Oh, are you out for happiness or are you out for pelf?
You owe it to the grand old flag to cultivate yourself,
To train the mind, keep clean the streets, and ever guard your health.
Then we’ll all go marching on.

A healthy mind in A clean body,
A healthy mind in A clean body,
A healthy mind in A clean body,
The slogan for one and all.

As a bedtime farewell, the twins then recited, as they had recently at the Congregational Festival, one of their father’s minor lyrics:

What does little birdie say
On the sill at break o’ day?
“Hurrah for health in Nautilus
For Pa and Ma and all of us,
Hurray, hurray, hurray!”

“There, my popsywopsies, up to bed we go!” said Mrs. Pickerbaugh. “Don’t you think, Mrs. Arrowsmith, they’re natural-born actresses?
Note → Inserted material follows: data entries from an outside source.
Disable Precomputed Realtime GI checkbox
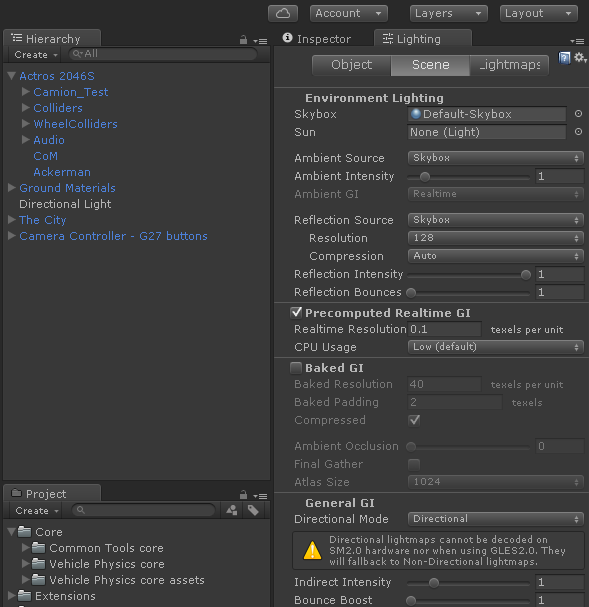 (x=296, y=312)
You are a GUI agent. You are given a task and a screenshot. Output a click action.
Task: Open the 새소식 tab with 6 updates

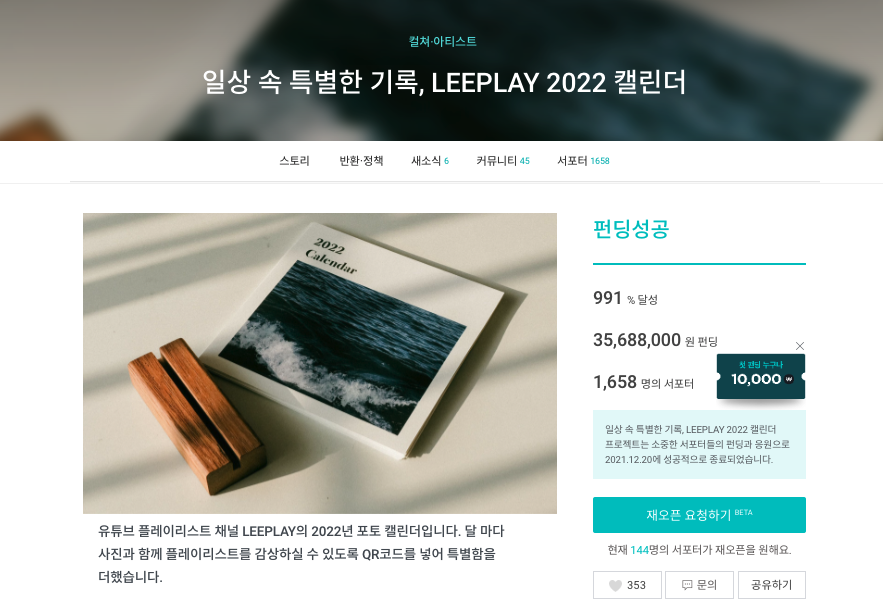pos(430,161)

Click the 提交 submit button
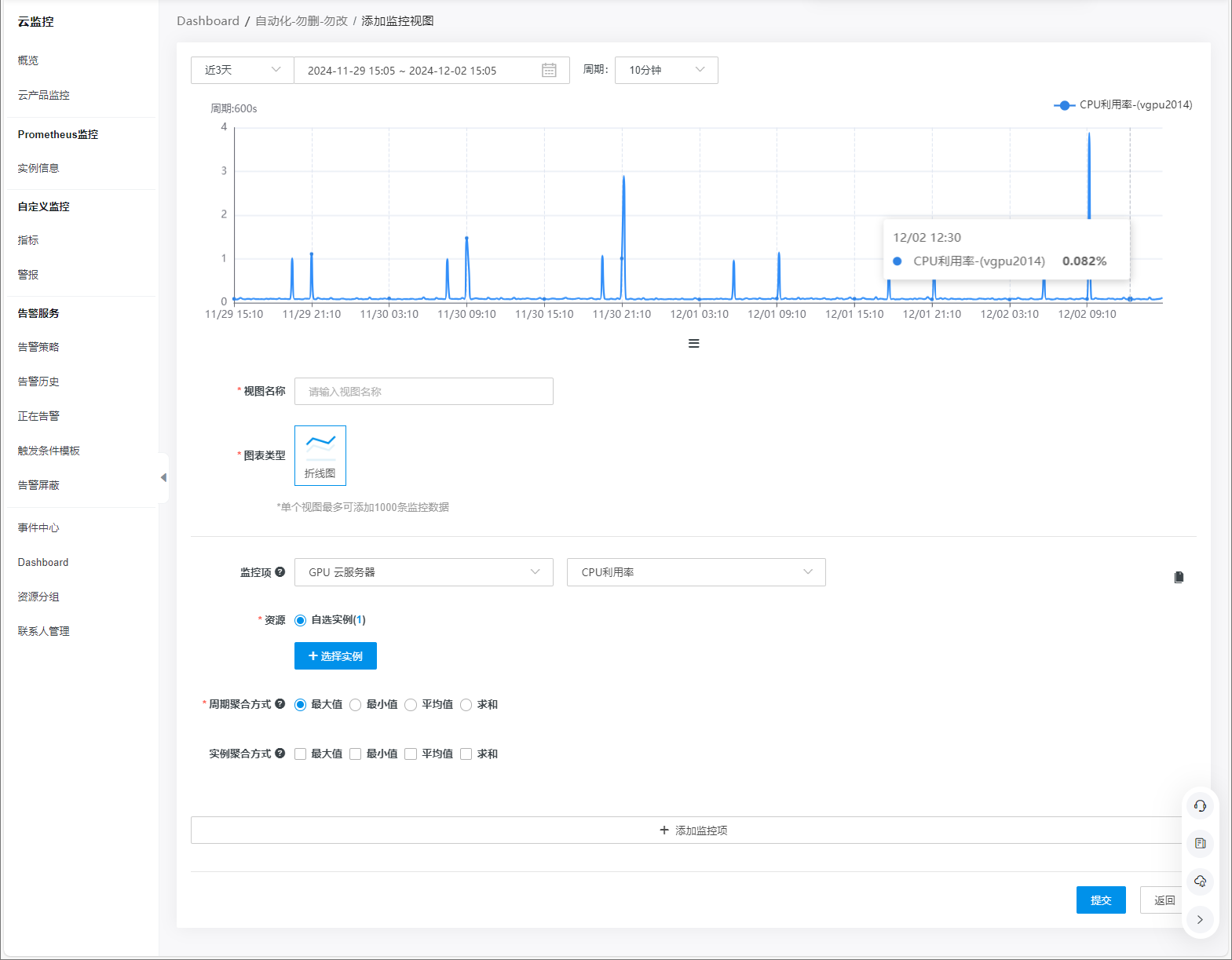pyautogui.click(x=1100, y=900)
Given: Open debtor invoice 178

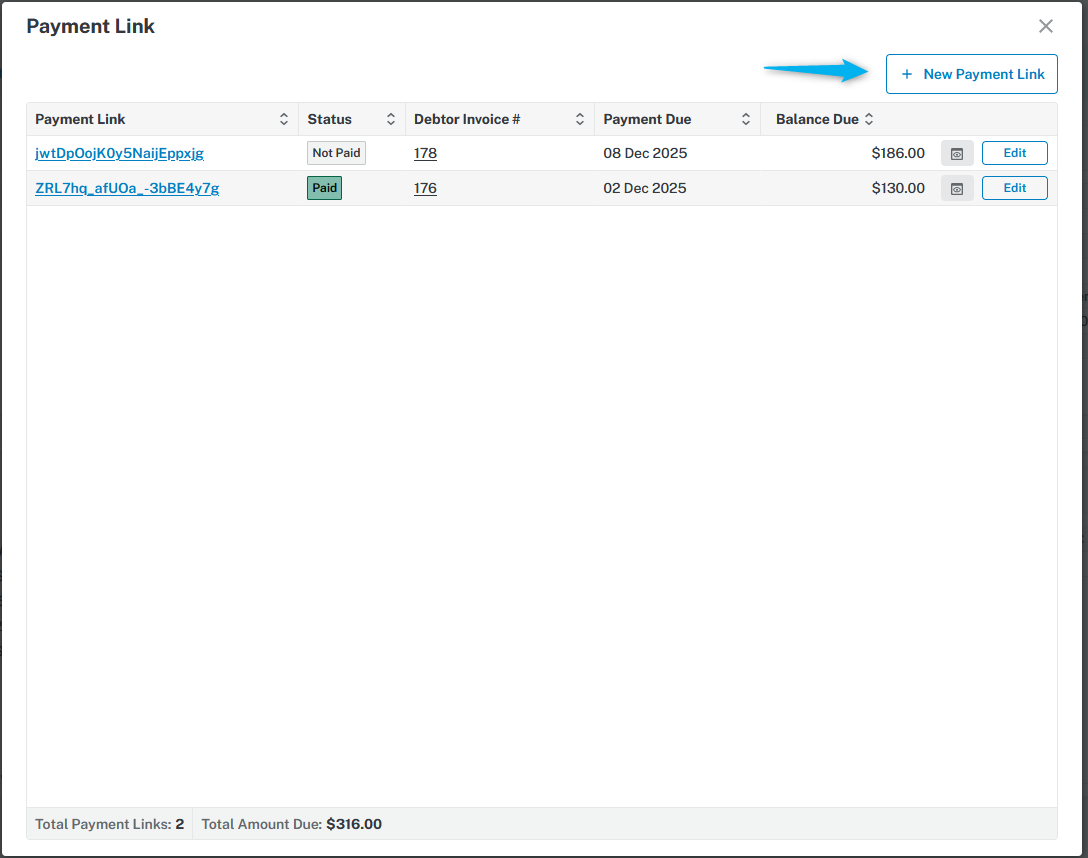Looking at the screenshot, I should point(425,153).
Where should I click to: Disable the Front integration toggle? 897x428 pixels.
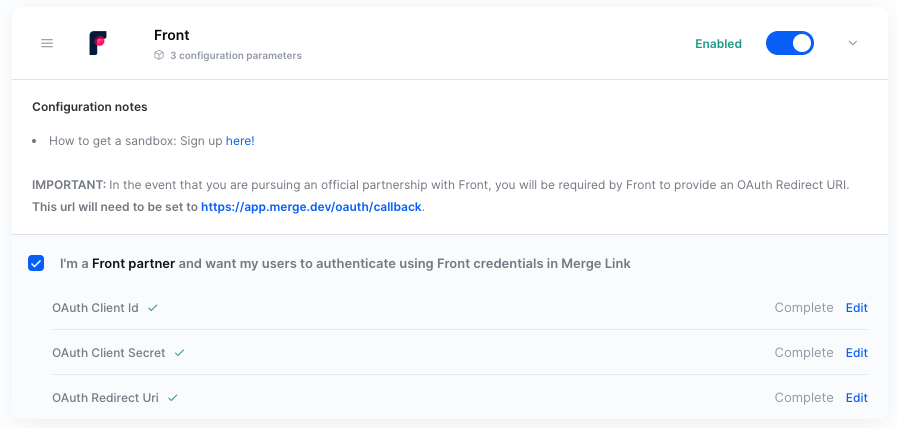pyautogui.click(x=790, y=43)
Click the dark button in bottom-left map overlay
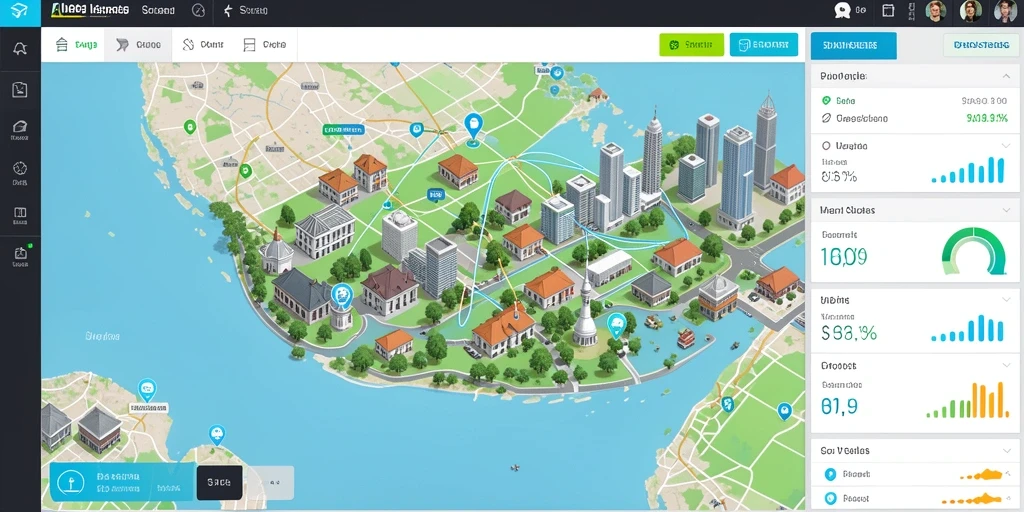 pyautogui.click(x=219, y=483)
They’re not afraid of any audience, and the way they throw themselves into it⁠—perhaps not Broadway, but the more refined theaters in New York would just love them, and maybe they’ve been sent to us to elevate the drama. Upsy go.”

During her absence the others gave a brief musical program.

Verbena, the second oldest, played Chaminade. (“Of course we all love music, and popularize it among the neighbors, but Verby is perhaps the only real musical genius in the family.”) But the unexpected feature was Orchid’s cornet solo.

Martin dared not look at Leora. It was not that he was sniffily superior to cornet solos, for in Elk Mills, Wheatsylvania, and surprisingly large portions of Zenith, cornet solos were done by the most virtuous females. But he felt that he had been in a madhouse for dozens of years.

“I’ve never been so drunk in my life. I wish I could get at a drink and sober up,” he agonized. He made hysterical and completely impractical plans for escape. Then Mrs. Pickerbaugh, returning from the still audible twins, sat down at the harp.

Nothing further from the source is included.